## WHAT IS BEING ASKED:
In the text below about the botanist Alexander Batalin, what publication did he briefly edit after his father's death?

Russian botanist (1847–1896)

Alexander Fyodorovich Batalin (Алекса́ндр Фёдорович Бата́лин; 13 August 1847 – 13 October 1896) was a Russian botanist. He was the Chief Botanist and Director of the Imperial Botanical Garden in St. Petersburg. His patronimic has also been transliterated as Fedorovich and Theodorowicz.

His father, Fyodor Batalin, gained renown for his two-volume work on the Caucasian Mineral Waters. After his father's death in 1895, Alexander briefly took over as editor of the Agricultural Gazette.

== Life ==
In 1860, Batalin moved from Moscow to St. Petersburg, where he studied at St. Petersburg University under the guidance of Andrey Famintsyn and Andrey Beketov. He defended his dissertations on The Influence of Light on Plant Morphology (1872) and Mechanics of Movement in Insectivorous Plants (1876).

## PROVIDED RECORDS:
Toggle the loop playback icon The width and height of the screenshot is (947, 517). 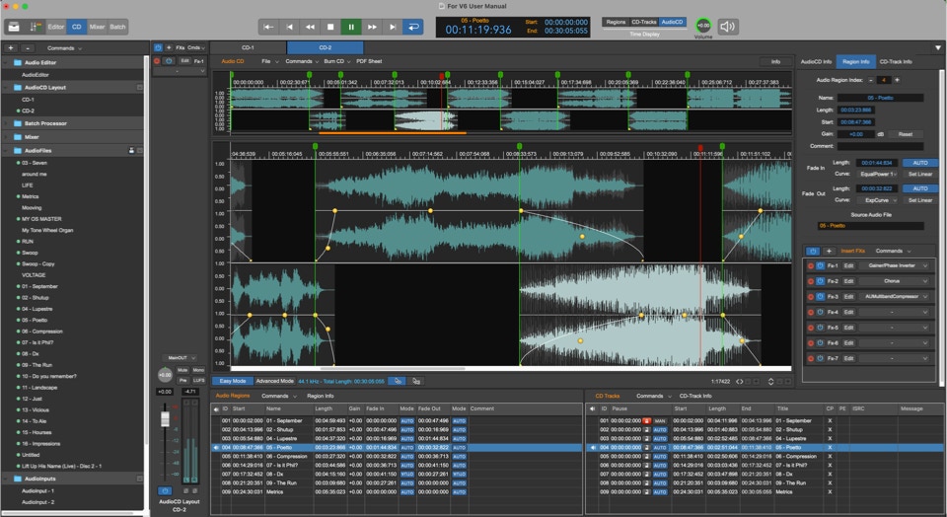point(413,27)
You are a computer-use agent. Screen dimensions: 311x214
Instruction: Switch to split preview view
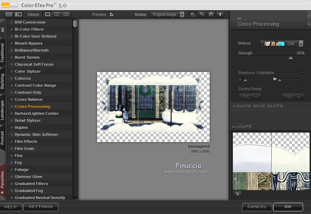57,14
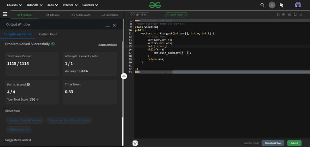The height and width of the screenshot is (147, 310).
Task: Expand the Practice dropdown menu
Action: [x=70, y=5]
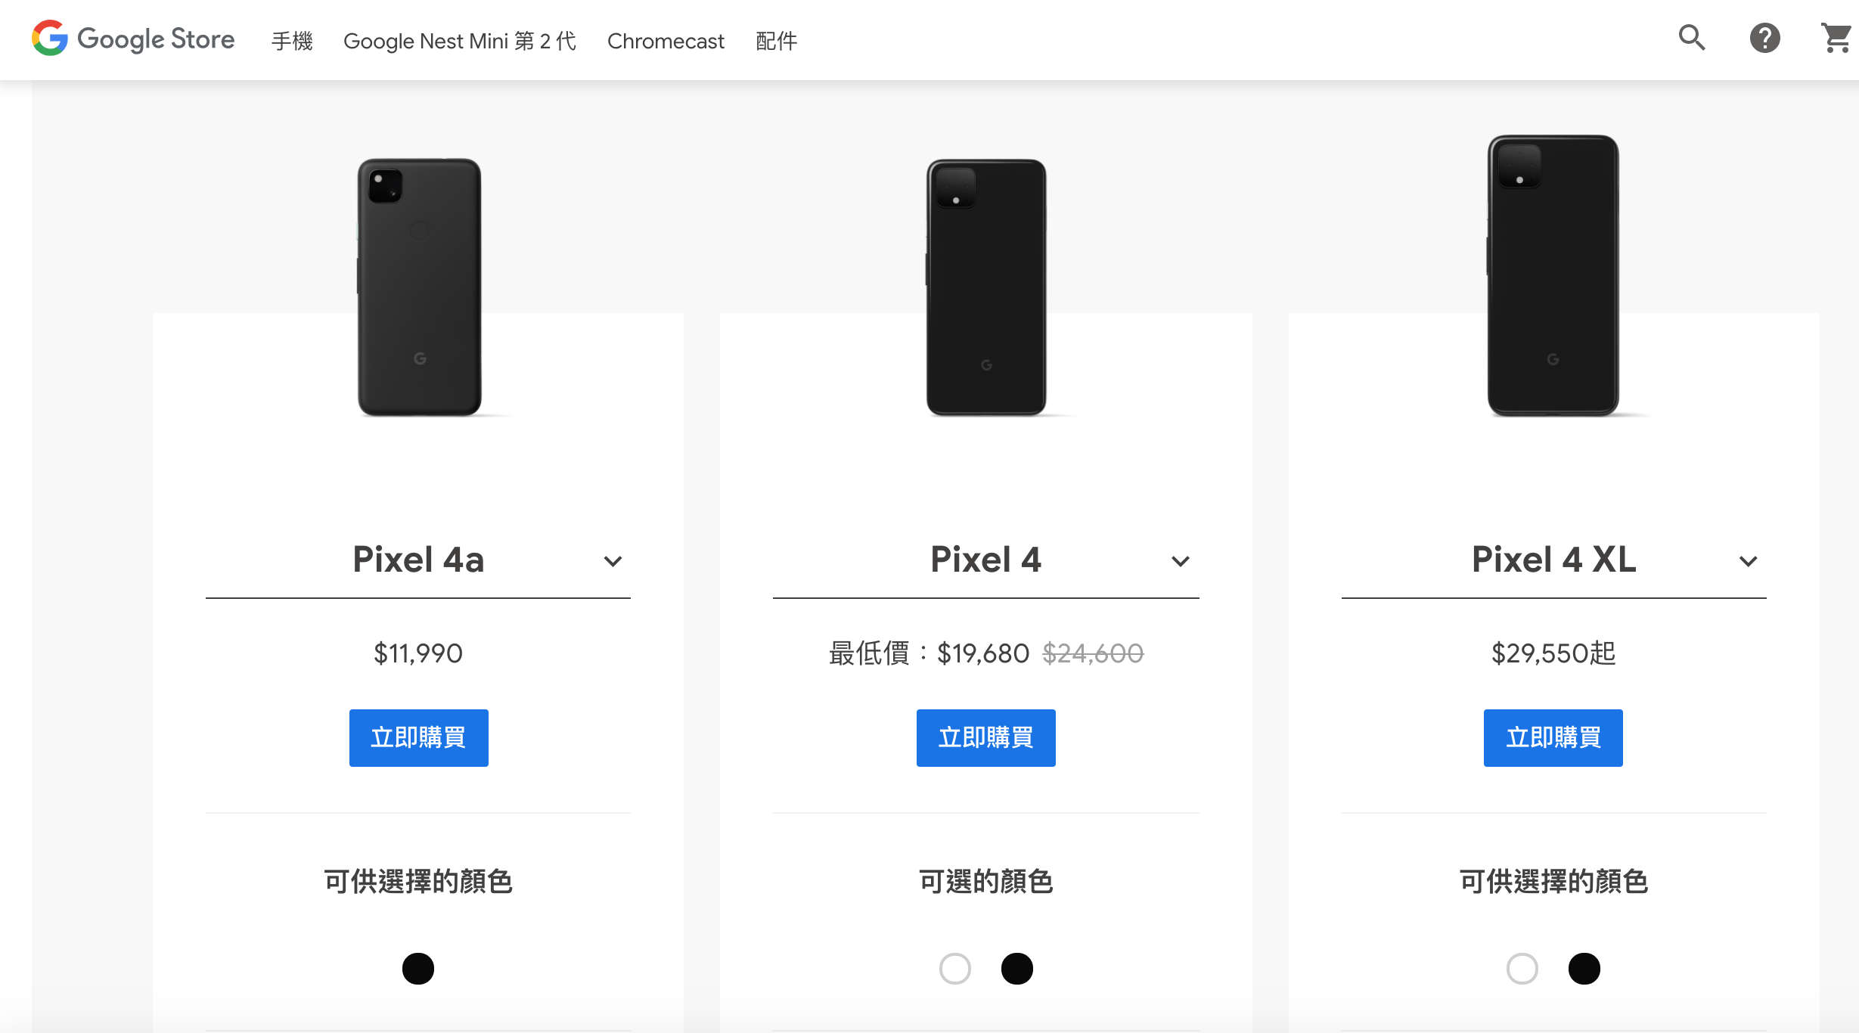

## RESULT OF THE EXERCISE:
The Agricultural Gazette.